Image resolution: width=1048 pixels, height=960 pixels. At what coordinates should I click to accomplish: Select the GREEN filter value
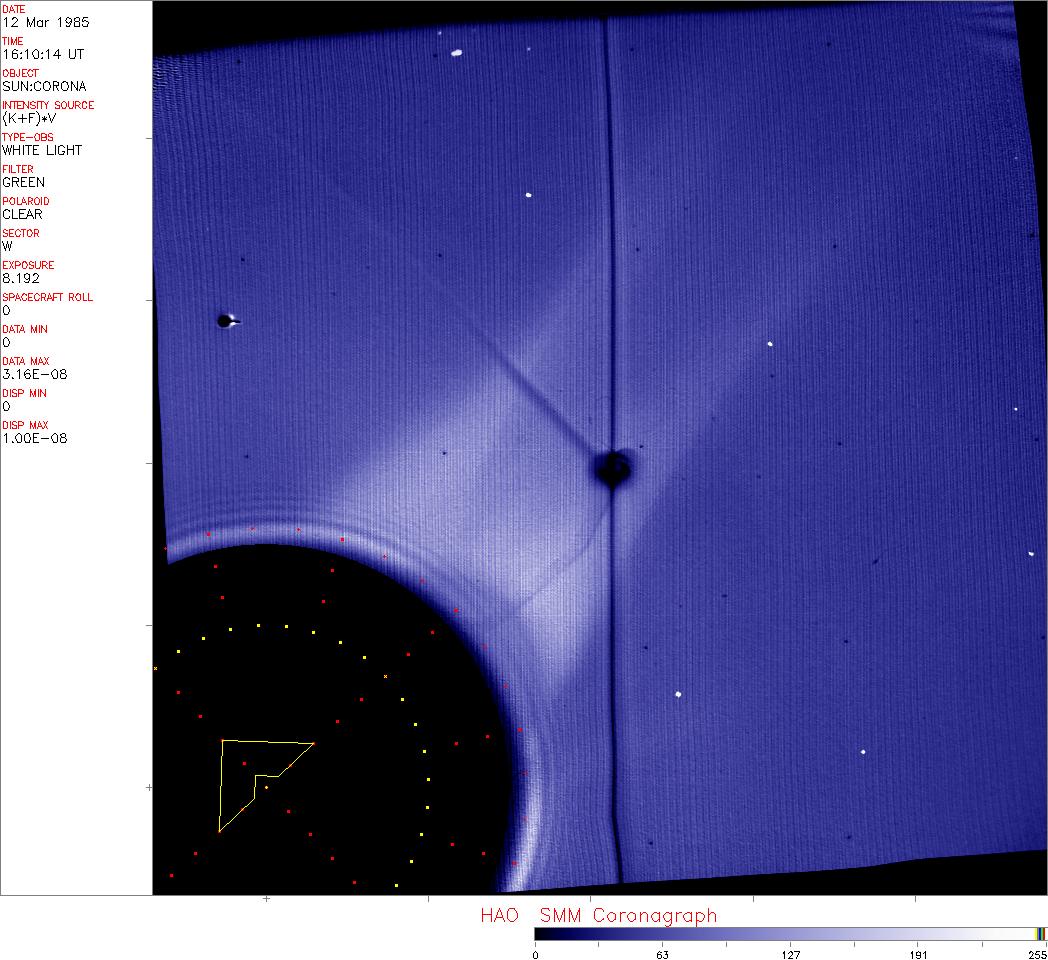pyautogui.click(x=24, y=182)
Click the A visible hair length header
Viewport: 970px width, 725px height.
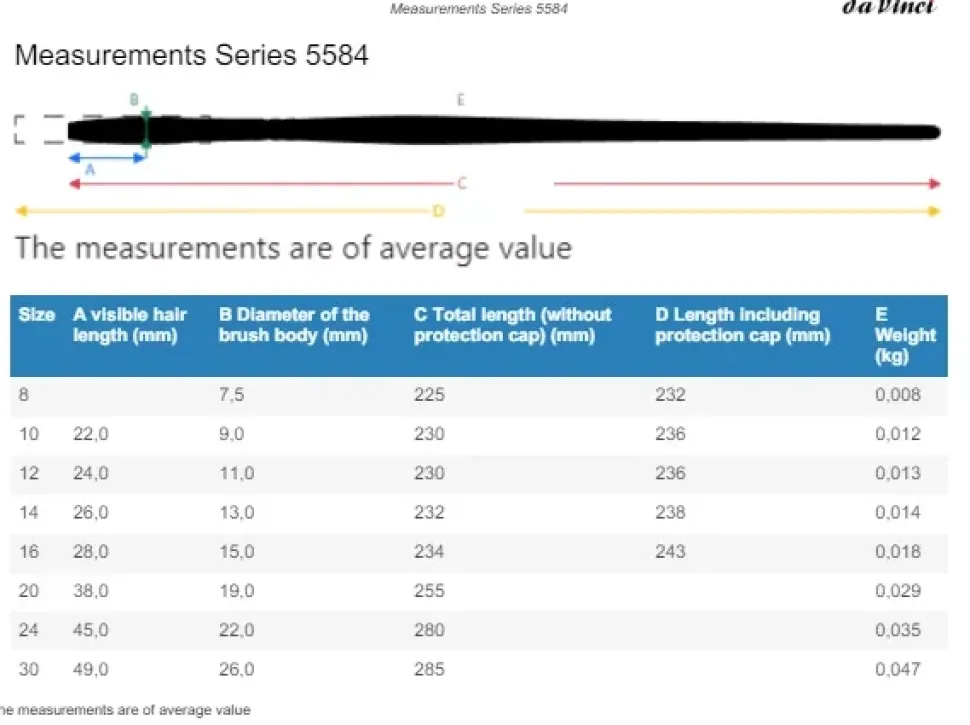pyautogui.click(x=130, y=325)
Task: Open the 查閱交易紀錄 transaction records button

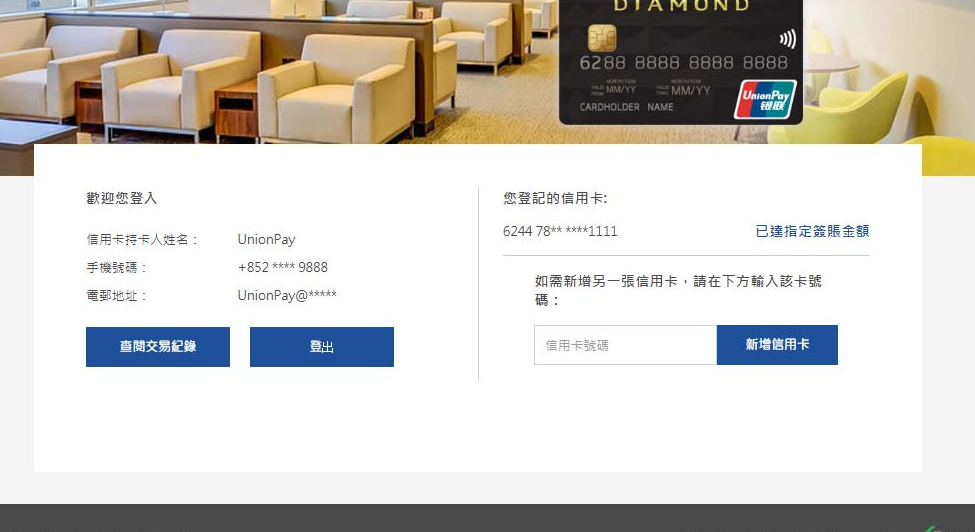Action: point(158,347)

########################################

> [WHAT THIS TASK INVOLVES]
A faithful copy of each entry is required, and no picture may be carried into it.

> [SOLUTION FOR THIS EXERCISE]
Image resolution: width=1048 pixels, height=960 pixels. At what coordinates should I click to accomplish: Select the GREEN filter value
pyautogui.click(x=24, y=182)
Click the A visible hair length header
Viewport: 970px width, 725px height.
pyautogui.click(x=130, y=325)
Task: Open the 查閱交易紀錄 transaction records button

Action: point(158,347)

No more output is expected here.